Top of Records provided
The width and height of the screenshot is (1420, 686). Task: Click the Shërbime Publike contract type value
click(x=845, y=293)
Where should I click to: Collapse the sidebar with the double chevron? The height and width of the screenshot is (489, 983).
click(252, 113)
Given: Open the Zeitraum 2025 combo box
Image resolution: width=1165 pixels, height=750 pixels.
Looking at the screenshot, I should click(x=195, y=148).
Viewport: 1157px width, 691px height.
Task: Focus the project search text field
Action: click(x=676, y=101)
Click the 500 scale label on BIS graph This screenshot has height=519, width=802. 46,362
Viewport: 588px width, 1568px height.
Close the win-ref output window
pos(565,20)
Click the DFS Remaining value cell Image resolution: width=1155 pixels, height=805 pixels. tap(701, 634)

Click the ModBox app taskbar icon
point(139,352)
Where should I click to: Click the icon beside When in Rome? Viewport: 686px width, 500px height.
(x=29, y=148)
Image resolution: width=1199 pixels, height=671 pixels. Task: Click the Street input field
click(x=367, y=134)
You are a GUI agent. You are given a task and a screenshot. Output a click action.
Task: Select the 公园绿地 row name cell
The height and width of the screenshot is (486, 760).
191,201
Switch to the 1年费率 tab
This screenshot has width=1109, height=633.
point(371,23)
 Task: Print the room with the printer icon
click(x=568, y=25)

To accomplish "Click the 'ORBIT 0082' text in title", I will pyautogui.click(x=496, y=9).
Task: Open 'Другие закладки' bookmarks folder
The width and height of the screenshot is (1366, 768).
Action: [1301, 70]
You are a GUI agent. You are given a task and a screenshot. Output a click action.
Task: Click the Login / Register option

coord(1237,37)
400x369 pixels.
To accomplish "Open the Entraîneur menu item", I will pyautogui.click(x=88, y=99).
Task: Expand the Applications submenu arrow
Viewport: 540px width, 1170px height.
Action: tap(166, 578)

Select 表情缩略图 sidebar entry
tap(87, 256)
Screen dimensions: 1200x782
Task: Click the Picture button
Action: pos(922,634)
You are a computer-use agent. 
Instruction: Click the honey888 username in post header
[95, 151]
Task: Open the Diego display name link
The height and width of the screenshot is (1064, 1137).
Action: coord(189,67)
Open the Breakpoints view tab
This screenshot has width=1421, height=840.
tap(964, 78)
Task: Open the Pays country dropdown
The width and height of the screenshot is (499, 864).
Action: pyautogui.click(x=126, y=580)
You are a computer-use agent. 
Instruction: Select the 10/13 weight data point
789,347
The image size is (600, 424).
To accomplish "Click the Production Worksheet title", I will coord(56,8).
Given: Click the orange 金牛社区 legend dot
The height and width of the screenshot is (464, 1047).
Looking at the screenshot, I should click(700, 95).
Bottom of Records provided
• _Your assignment_:
The entire listing is to be repeated exactly.

• _Answer to the problem_:
The width and height of the screenshot is (1420, 686). Task: Click the Shërbime Publike contract type value
click(x=845, y=293)
Where should I click to: Collapse the sidebar with the double chevron? The height and width of the screenshot is (489, 983).
click(252, 113)
Given: Open the Zeitraum 2025 combo box
Image resolution: width=1165 pixels, height=750 pixels.
Looking at the screenshot, I should click(x=195, y=148).
Viewport: 1157px width, 691px height.
Task: Focus the project search text field
Action: click(x=676, y=101)
Click the 500 scale label on BIS graph This screenshot has height=519, width=802. 46,362
Viewport: 588px width, 1568px height.
Close the win-ref output window
pos(565,20)
Click the DFS Remaining value cell Image resolution: width=1155 pixels, height=805 pixels. tap(701, 634)

Click the ModBox app taskbar icon
point(139,352)
Where should I click to: Click the icon beside When in Rome? Viewport: 686px width, 500px height.
(x=29, y=148)
Image resolution: width=1199 pixels, height=671 pixels. Task: Click the Street input field
click(x=367, y=134)
You are a GUI agent. You are given a task and a screenshot. Output a click action.
Task: Select the 公园绿地 row name cell
The height and width of the screenshot is (486, 760).
191,201
Switch to the 1年费率 tab
This screenshot has width=1109, height=633.
point(371,23)
 Task: Print the room with the printer icon
click(x=568, y=25)

To accomplish "Click the 'ORBIT 0082' text in title", I will pyautogui.click(x=496, y=9).
Task: Open 'Другие закладки' bookmarks folder
The width and height of the screenshot is (1366, 768).
Action: [1301, 70]
You are a GUI agent. You are given a task and a screenshot. Output a click action.
Task: Click the Login / Register option

coord(1237,37)
400x369 pixels.
To accomplish "Open the Entraîneur menu item", I will pyautogui.click(x=88, y=99).
Task: Expand the Applications submenu arrow
Viewport: 540px width, 1170px height.
Action: tap(166, 578)

Select 表情缩略图 sidebar entry
tap(87, 256)
Screen dimensions: 1200x782
Task: Click the Picture button
Action: pos(922,634)
You are a computer-use agent. 
Instruction: Click the honey888 username in post header
[95, 151]
Task: Open the Diego display name link
The height and width of the screenshot is (1064, 1137).
Action: coord(189,67)
Open the Breakpoints view tab
This screenshot has width=1421, height=840.
tap(964, 78)
Task: Open the Pays country dropdown
The width and height of the screenshot is (499, 864).
Action: pyautogui.click(x=126, y=580)
You are a computer-use agent. 
Instruction: Select the 10/13 weight data point
789,347
The image size is (600, 424).
To accomplish "Click the Production Worksheet title", I will coord(56,8).
Given: Click the orange 金牛社区 legend dot
The height and width of the screenshot is (464, 1047).
Looking at the screenshot, I should click(700, 95).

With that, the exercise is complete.